EXERCICES
• 1. Extrayez du texte choisi le passage qui va de « Avant-propos : Le » jusqu'à « aux contextes sociohistoriques. » inclus.
• 2. Répondez brièvement à ces questions sur le texte choisi :
(a) En combien de chapitres le livre est-il construit ?
(b) Pendant combien de décennies de luttes les réflexions du livre ont-elles été écrites ?
(c) Quel est le titre du chapitre 4 ?

Tout le monde ou presque se dit antiraciste. Pourtant, les discriminations se perpétuent dans des proportions massives, et en toute impunité. La mécanique raciste met à nu, chiffres à l’appui, cette remarquable contradiction. À rebours des discours complaisants faisant du racisme une simple pathologie individuelle ou un réflexe de « peur de l’autre » naturel et compréhensible, Pierre Tevanian souligne son caractère systémique et son enracinement dans notre culture. Soucieux de « connaître pour mieux combattre », il prend le racisme au sérieux et analyse ses ressorts logiques, esthétiques et éthiques, comme il est d’usage de le faire pour tout système philosophique – à ceci près qu’il s’agit ici de déconstruire une manière perverse de raisonner, de percevoir l’autre et de se concevoir soi-même. L’objectif de ce livre n’est pas tant de « retourner » des racistes convaincus que de questionner et armer l’antiracisme. À l’heure où se construit un consensus phobique autour du « voile islamique », du « problème des Rroms » et de la « crise migratoire », il constitue un outil précieux. Concis, précis, implacable, il démasque le « racisme vertueux » des bons « républicains » et démonte les faux-semblants de l’« antiracisme d’État » – la « tolérance », l’« intégration », le « vivre-ensemble » – pour nous ramener à l’essentiel : une question simple mais sans cesse évacuée, celle de l’égalité. Les lignes qui suivent, extraites de l’avant-propos, présentent la démarche et le contenu de ce livre.

 

Avant-propos : Le racisme comme système

Les réflexions rassemblées dans ce livre ont été écrites au fil de deux décennies de luttes contre le racisme dans le contexte français – des luttes notamment contre des « politiques d’immigration » liberticides et xénophobes, des « politiques sécuritaires » ciblant la jeunesse dite « de la deuxième génération », et des campagnes prétendument « laïques » visant les « femmes voilées ». Rédigées en même temps que d’autres ouvrages portant sur les « années Jospin-Chevènement » puis les « années Sarkozy » et enfin les « années Hollande-Valls », ou sur l’essor d’un discours « antireligieux » ciblant les musulmans et plus encore les musulmanes, elles constituent pour ainsi dire une synthèse théorique sur le racisme, et la manière dont il se construit et s’exerce, au-delà des variations liées aux contextes sociohistoriques.

La construction du livre en quatre chapitres peut déconcerter, puisqu’elle appréhende le racisme comme un système philosophique, au même titre que celui d’Aristote, de Kant ou des Stoïciens, avec sa logique, sa métaphysique, son esthétique et son éthique. Il ne s’agit pas pour autant de lui accorder ainsi une quelconque valeur sur le plan intellectuel : il s’agit tout simplement de le prendre au sérieux, en le considérant comme le système qu’il est, d’autant plus redoutable et détestable qu’il est puissant, cohérent, adossé notamment à une logique, une métaphysique, une esthétique et une éthique :

– une logique fallacieuse, construisant une incompatibilité factice entre l’égalité et la différence [cf. Chapitre 1 : «Egalité e(s)t différence»] ;

– une métaphysique tout aussi fallacieuse, professant le respect de l’autre pour en déduire une supériorité civilisationnelle et donc une domination légitime [cf. Chapitre 2 : «Au pays des droits de l’homme»] ;

– une esthétique perverse produisant une hypersensibilité et une perception phobique, méprisante ou haineuse de certains corps [cf. Chapitre 3 : «Le corps d’exception et ses métamorphoses»]  ;

– une éthique non moins perverse, façonnant une subjectivité « majoritaire » hypernarcissique et étroitement égoïste, en même temps que « légitime » et autosatisfaite [cf. Chapitre 4 : «La question blanche»] .

EXTRAIT DES DONNÉES
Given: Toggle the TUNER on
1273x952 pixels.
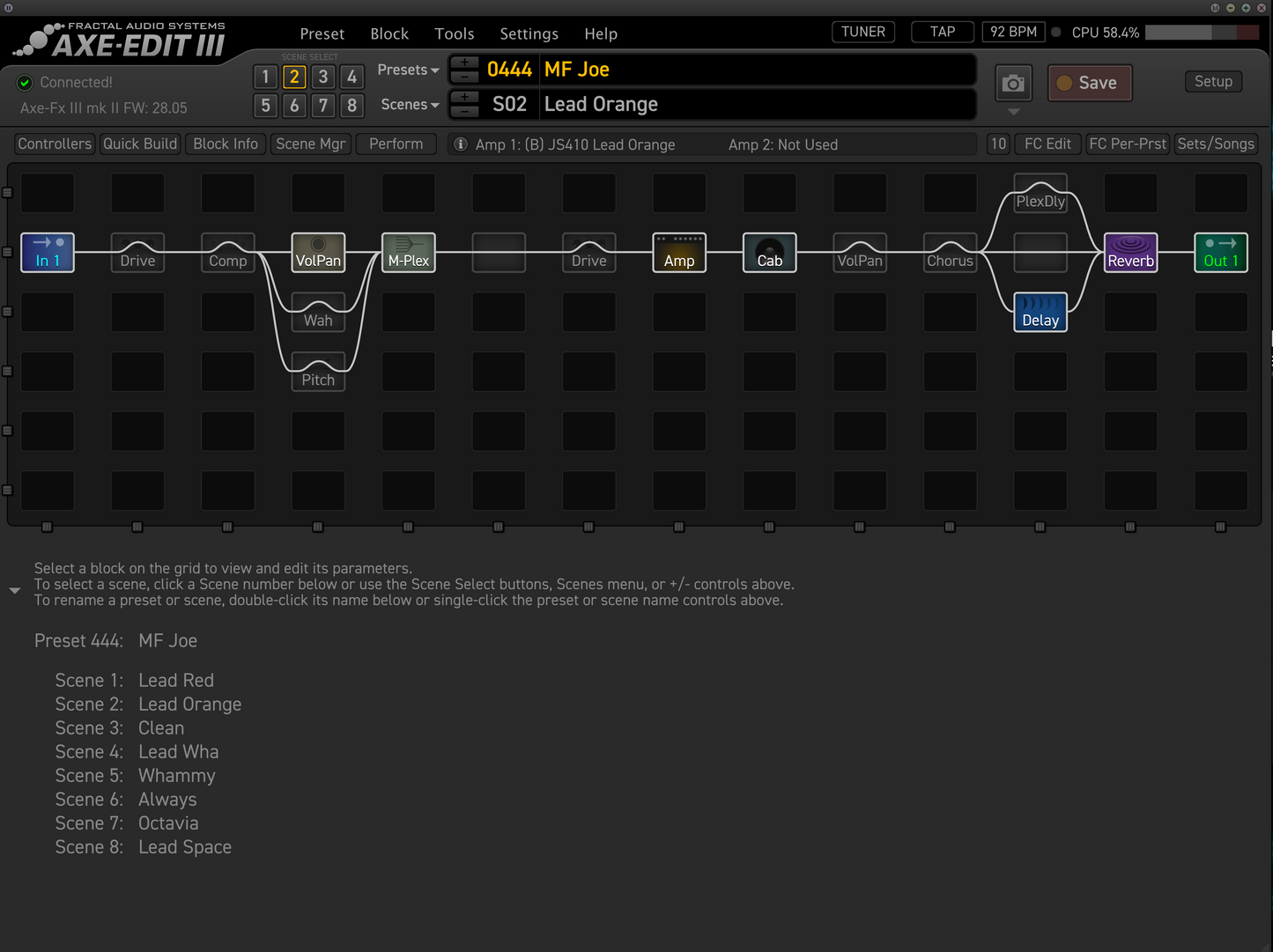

CORRIGÉ PAR EXERCICE
• 1.
Avant-propos : Le racisme comme système

Les réflexions rassemblées dans ce livre ont été écrites au fil de deux décennies de luttes contre le racisme dans le contexte français – des luttes notamment contre des « politiques d’immigration » liberticides et xénophobes, des « politiques sécuritaires » ciblant la jeunesse dite « de la deuxième génération », et des campagnes prétendument « laïques » visant les « femmes voilées ». Rédigées en même temps que d’autres ouvrages portant sur les « années Jospin-Chevènement » puis les « années Sarkozy » et enfin les « années Hollande-Valls », ou sur l’essor d’un discours « antireligieux » ciblant les musulmans et plus encore les musulmanes, elles constituent pour ainsi dire une synthèse théorique sur le racisme, et la manière dont il se construit et s’exerce, au-delà des variations liées aux contextes sociohistoriques.

• 2.
(a) En quatre chapitres.
(b) Pendant deux décennies.
(c) « La question blanche ».